Diese Beispiele zeigen, daß die US-Naziszene durchaus vor Terroranschlägen auch in der Dimension des World-Trade-Centers und Pentagons nicht zurückschrecken würden. Auch die Bereitschaft sich selbst zu töten, um andere damit umzubringen, gehört mit ins Arsenal fanatisierter Nazis. "Zeigt kein Erbarmen und keine Reue - Sieg oder Walhalla" heißt es dann auch in deutschen Nazi-Flugblättern. Die Täter waren ganz offensichtlich Menschen mit militärischer Erfahrung, wie sie sich nicht aus Handbüchern im do-it-yourself Verfahren erwerben läßt und wie sie auch nicht in den Ausbildungslagern von Bin Ladens Gotteskriegern vermittelt wird.

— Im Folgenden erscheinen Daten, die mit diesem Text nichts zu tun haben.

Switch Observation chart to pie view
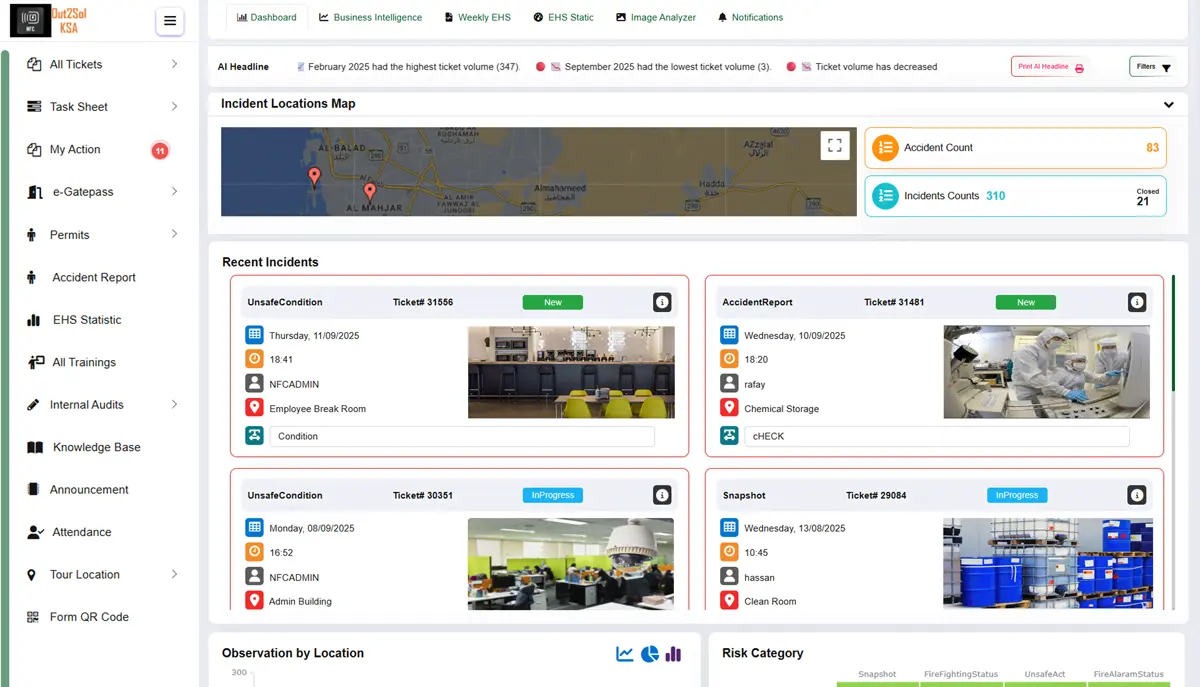(649, 654)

Italien gibt mit der P2-Loge ein Beispiel für ein fein gewobenes Netzwerk von White-Collar-Nazis, mit offener Distanz und ideologischer Nähe zu faschistischen Gruppen.

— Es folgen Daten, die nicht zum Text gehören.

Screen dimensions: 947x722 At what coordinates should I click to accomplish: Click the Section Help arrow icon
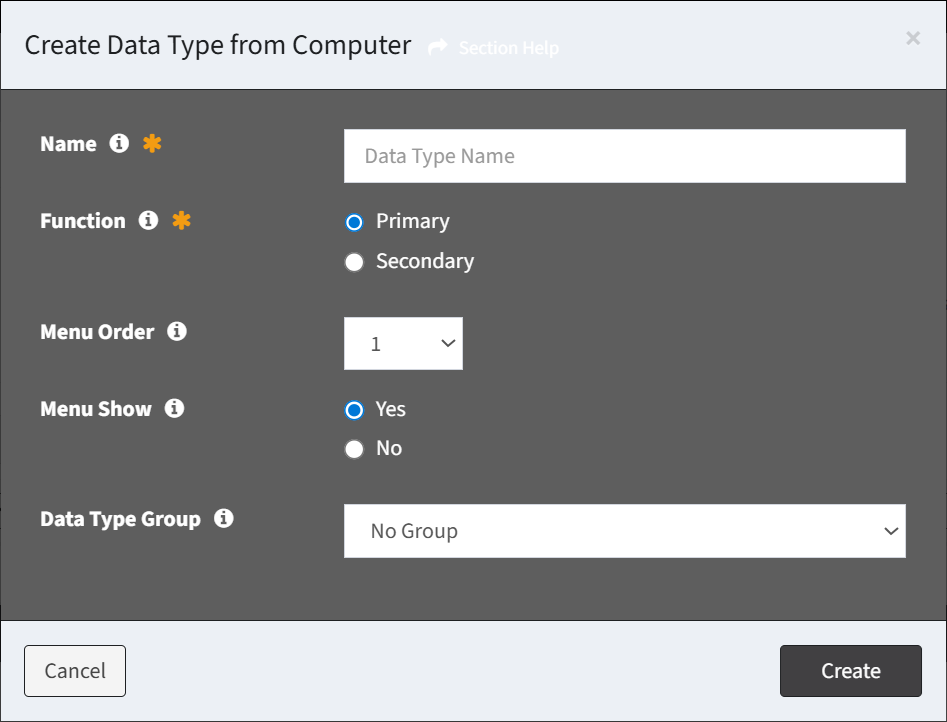pos(438,47)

"... Das Verbrechen ist ein Geschenk für die chauvinistische, hurrapatriotische Rechte, für all jene, die nur darauf warten, Gewalt einsetzen zu können, um ihre Interessen zu schützen..." beantwortet Noam Chomsky, bekannter Kriegsgegner und Linguistikprofessor an der Chambridge-Universität, die Frage nach den Nutznießern des Terroranschlags.

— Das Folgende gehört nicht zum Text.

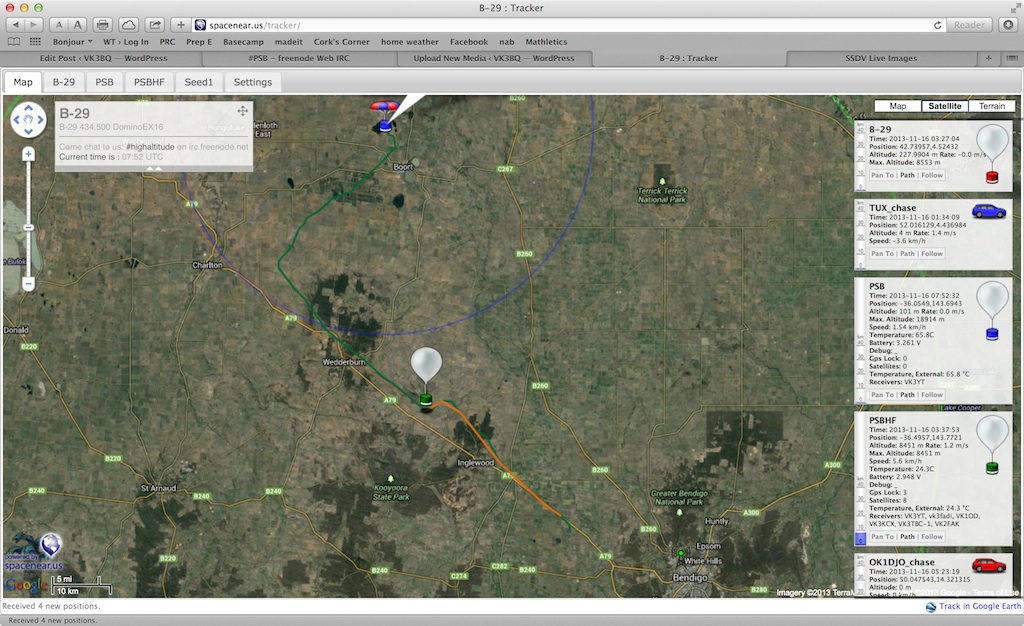Collapse the B-29 info box arrow
Viewport: 1024px width, 626px height.
click(x=153, y=168)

Wenn die ersten US-Kampfflugzeuge Afghanistan angegriffen haben, unschuldige Menschen im Bombenhagel sterben oder infolge des Krieges elend verhungern, werden Bin Ladens Gotteskrieger oder andere Muslimgruppen diesen Terror mit neuem Terror, neuer Gewalt beantworten. Womit dann endgültig bewiesen wäre, was gar nicht erst bewiesen werden mußte: Die Täter sind die, die man dafür hält.